Application of Oligonucleotide Microarray Primer Extension to Detection of p53 Single Nucleotide Polymorphisms

背景与目的越来越多的研究表明,许多疾病的发生、个体化治疗及预后与基因的SNP密切相关,对其快速、准确的检测在基因组研究和应用中具有重要的意义。本文应用寡核苷酸阵列引物延伸法对人类肿瘤相关性最高的基因——p53基因进行SNPs的平行检测。方法根据寡核苷酸基因芯片上延伸引物的设计原则设计出12条p53基因第三外显子上的SNP检测的延伸引物,点样制备7×8点阵的寡核苷酸基因芯片,将巢式PCR扩增出的p53基因片段与芯片杂交,在Klenow酶的介导下进行荧光标记的碱基延伸反应、洗脱、扫描。同时p53基因片段进行测序分析。结果经荧光检测分析,芯片经延伸反应后出现了明显的Cy3-dUTP或Cy5-dCTP荧光标记信号,检测灵敏度好,结果与测序验证结果一致。结论采用寡核苷酸芯片的阵列引物延伸技术可以在基因水平实现对p53基因的多个位点的高灵敏度平行检测,是一种高效、价廉、准确的SNP检测方法。
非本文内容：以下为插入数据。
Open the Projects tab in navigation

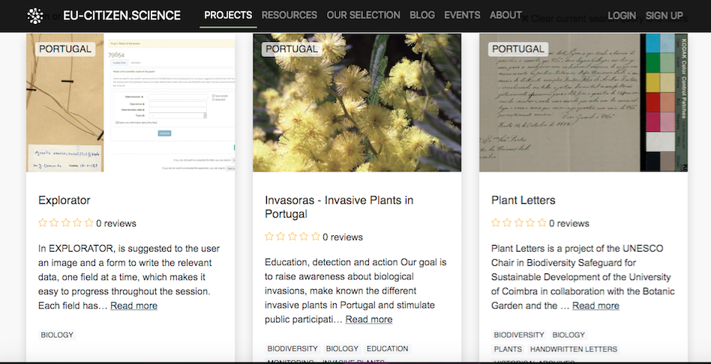coord(228,15)
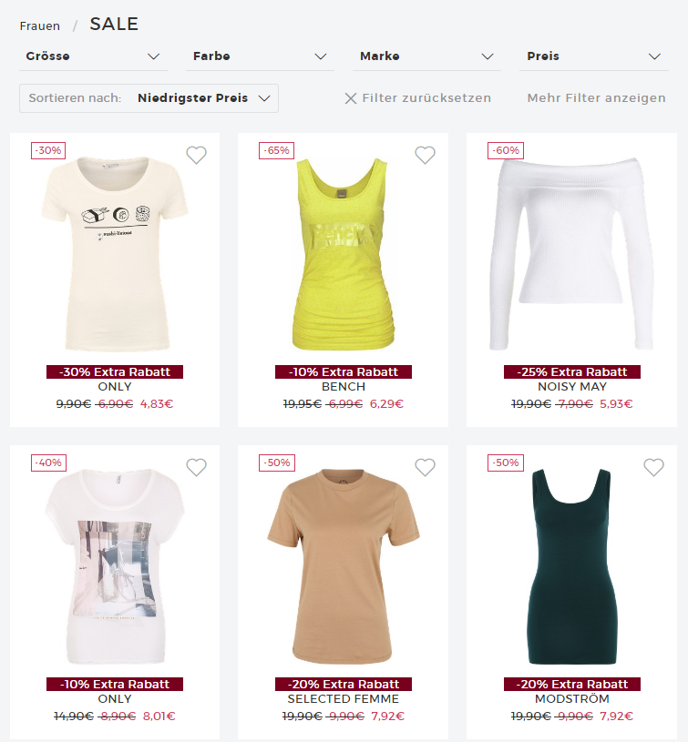Open the Preis price filter

pos(594,56)
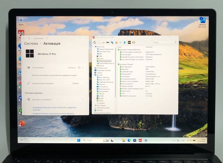Click the refresh icon in AIDA64 toolbar
This screenshot has height=163, width=223.
95,43
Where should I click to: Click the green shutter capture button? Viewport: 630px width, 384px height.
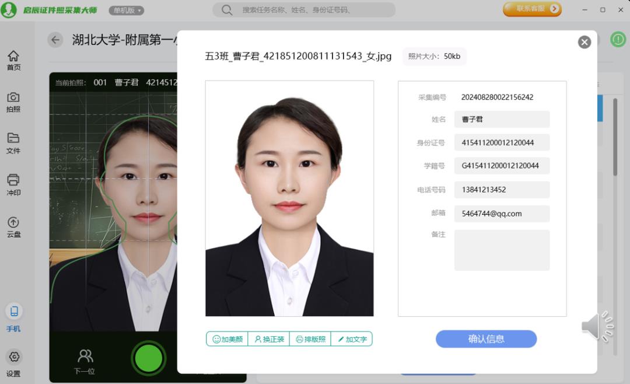148,358
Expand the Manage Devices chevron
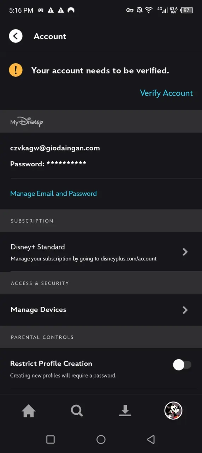 [x=185, y=310]
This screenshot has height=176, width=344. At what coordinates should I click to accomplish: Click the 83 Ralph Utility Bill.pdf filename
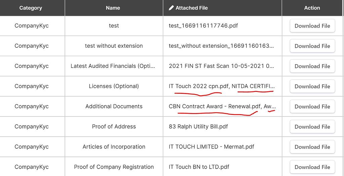pos(198,127)
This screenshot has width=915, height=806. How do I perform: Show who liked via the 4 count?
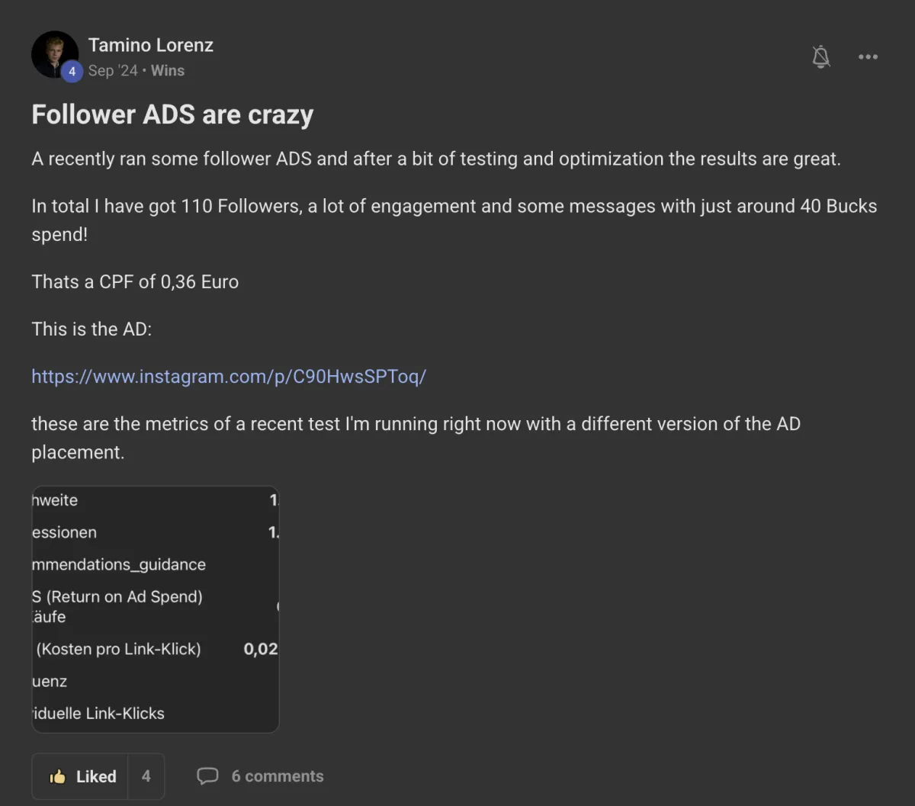pos(146,776)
BACKGROUND & OBJECTIVE: Increasing evidences imply that single nucleotide polymorphisms (SNPs) are involved in etiopathology, individual therapy, and prognosis of many diseases. Rapid and accurate SNPs detection in disease genes is vitally important for genomic research. To detect p53 SNPs, the method of an arrayed primer extension based on oligonucleotide microarray was developed. METHODS: Twelve extension primers were designed in exon 3 of p53 gene. These primers were synthesized and printed onto a microarray with 7×8 spots. The fragments of p53 DNA were extracted from K562 cells by nested polymerase chain reaction (PCR), and hybridized with the microarray. After hybridization, the primer extension reactions were carried out with DNA polymerase Klenow, labeled with Cy3-dUTP or Cy5-dCTP; the product was washed and scaned, and the fragments of p53 was sequenced by ABI3730 DNA Analyzer. RESULTS: The scanning result showed that the primer extension reactions were successful, and single base labeled with Cy3 or Cy5 was extended correctly at the end of 3' primers. The results of microarray SNPs detection were consistent with the results of sequencing verification, while much less complicated. CONCLUSION: These results indicate that the arrayed primer extension techniques are useful in parallel detecting SNPs of genes of interest, which is not only sensitive and accurate but also miniaturized the assays when analyzing multiple DNA targets with minimal reagents.